For squash, the facility at the Siri Fort Complex was not ready in time for the Asian Championship which was eventually moved to Chennai. Later, the squash ‘Test' event was an almost local affair with some young players making up the field for the four-day tournament. Here, too, not much was achieved by those going to be involved in the Commonwealth Games.

The three-day Federation Cup swimming meet was a success despite the Shyama Prasad Aquatic complex being far from ready. The flawed diving tower, from which the lift was, shockingly, removed after being in use since 1982, is threatening to be a big source of embarrassment once the leading divers from the Commonwealth nations arrive in the last week of September.

The small and incomplete change-rooms for the swimmers, the inadequate number of showers and the falling of the false ceiling over the warm-up pool have all added to the worries of the Swimming Federation of India officials.

The FINA (international swimming federation) delegate, Sam Ramsamy, minced no words in condemning the sub-standard facilities at the venue. He later met the Organising Committee Chairman, Suresh Kalmadi, and apprised him of the grave shortcomings he had noticed during the meet.

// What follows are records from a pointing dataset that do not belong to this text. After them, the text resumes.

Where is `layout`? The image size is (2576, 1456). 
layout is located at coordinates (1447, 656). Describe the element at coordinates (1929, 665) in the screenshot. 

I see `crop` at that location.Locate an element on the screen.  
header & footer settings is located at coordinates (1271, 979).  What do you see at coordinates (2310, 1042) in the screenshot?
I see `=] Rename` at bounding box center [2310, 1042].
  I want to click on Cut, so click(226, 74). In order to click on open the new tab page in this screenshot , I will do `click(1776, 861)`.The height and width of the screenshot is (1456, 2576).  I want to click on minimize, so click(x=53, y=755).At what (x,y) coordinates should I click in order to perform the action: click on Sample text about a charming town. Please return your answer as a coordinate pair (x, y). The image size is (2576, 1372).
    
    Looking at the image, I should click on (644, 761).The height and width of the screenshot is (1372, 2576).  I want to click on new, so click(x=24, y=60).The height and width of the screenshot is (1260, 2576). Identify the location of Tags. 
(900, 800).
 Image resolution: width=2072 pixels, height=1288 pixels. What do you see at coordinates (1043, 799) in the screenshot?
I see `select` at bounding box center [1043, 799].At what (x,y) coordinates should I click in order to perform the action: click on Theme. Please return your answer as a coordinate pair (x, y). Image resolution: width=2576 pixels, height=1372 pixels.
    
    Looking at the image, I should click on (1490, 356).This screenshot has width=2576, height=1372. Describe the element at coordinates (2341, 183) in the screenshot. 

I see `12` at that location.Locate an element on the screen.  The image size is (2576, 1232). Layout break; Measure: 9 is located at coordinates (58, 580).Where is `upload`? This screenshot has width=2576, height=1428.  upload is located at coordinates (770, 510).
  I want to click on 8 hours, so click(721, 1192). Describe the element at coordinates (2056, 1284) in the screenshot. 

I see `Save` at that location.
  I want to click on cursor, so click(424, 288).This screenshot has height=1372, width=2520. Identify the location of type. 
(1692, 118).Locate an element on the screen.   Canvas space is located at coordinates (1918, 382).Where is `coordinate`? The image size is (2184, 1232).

Though the R. K. Khanna tennis complex, which hosted the Asian Junior Championship, appeared fine, the floodlights used were inadequate and presented a poor picture on television during the live coverage. Curiously, most of the money seems to have been spent on the facility block that has about 50 rooms, which may not be used for the Commonwealth Games!

Shoddy work…a section of the weightlifting stadium is water-logged following heavy rain.-PTI

The Tughlakabad Shooting Range, with hundreds of electronic targets, etc. seems to be ready for the Games. But the basics like sufficient number of rest-rooms for shooters and easy access to them during competition are missing. The rain during the Commonwealth shooting championship, a ‘Test' event, led to a lot of water seepage on the walls, but luckily no leakage from the roofs.

Had the construction been planned better, the pillars that hinder the view of the spectators and television cameras at the shotgun ranges could have been avoided. The huge steel pillars that support the roof that provides shade for the shooters are an absolute waste. Ranges around the world use a minimal, umbrella-like roof for saving the shooters from sun and rain. It also helps interruption-free viewing.

The Kadarpur range for full bore events that offer two gold medals is generally good.

The velodrome, the weightlifting hall and the boxing arena at the Talkatora Stadium were all examples of poor workmanship as rain water played havoc and drowned the tall claims of ‘world class' construction by the men in authority.

In fact, the roof of the newly-built weightlifting complex leaked profusely even on the day of the inauguration. Covers could be seen in several areas of the roof to prevent rain water from seeping in even as the Union Urban Development Minister S. Jaipal Reddy dedicated the venue to the nation.

The shoddy work was clearly seen in several areas, including the flooring of the main hall. The finishing was so awful that it looked like some temporary arrangement. Besides, the sheets used for flooring were peeling off in several places.

Workers fix the leaks on the roof of the weightlifting stadium.-V.V. KRISHNAN

The ‘Test' event for wrestling at the IG Stadium is best remembered for the high-handed manner in which the Delhi Police imposed its authority over one and all. What best sums up the unacceptable conduct of the men in uniform is the fact that the President of the world wrestling body Raphael Martinetti was denied access in spite of holding a valid accreditation.

Overall, the ‘Test' events threw up several warnings, some of them too obvious to be ignored. Surprisingly, one consistent factor throughout these ‘Test' events was the ill-equipped media tribunes at all the venues. If the National Stadium had a makeshift press box, the one at the Siri Fort Stadium was inadequate. It was worse at the Jawaharlal Nehru Stadium and the Shyama Prasad Mukherjee Aquatic centre, where the press box did not have tables.

Former sports journalist Stefan Thies, Head of the Media Operations for the Games and the man responsible for setting up the tribunes, explained: “We did not get these stadiums well ahead of the test events. But I assure you things will be in place for the Games.”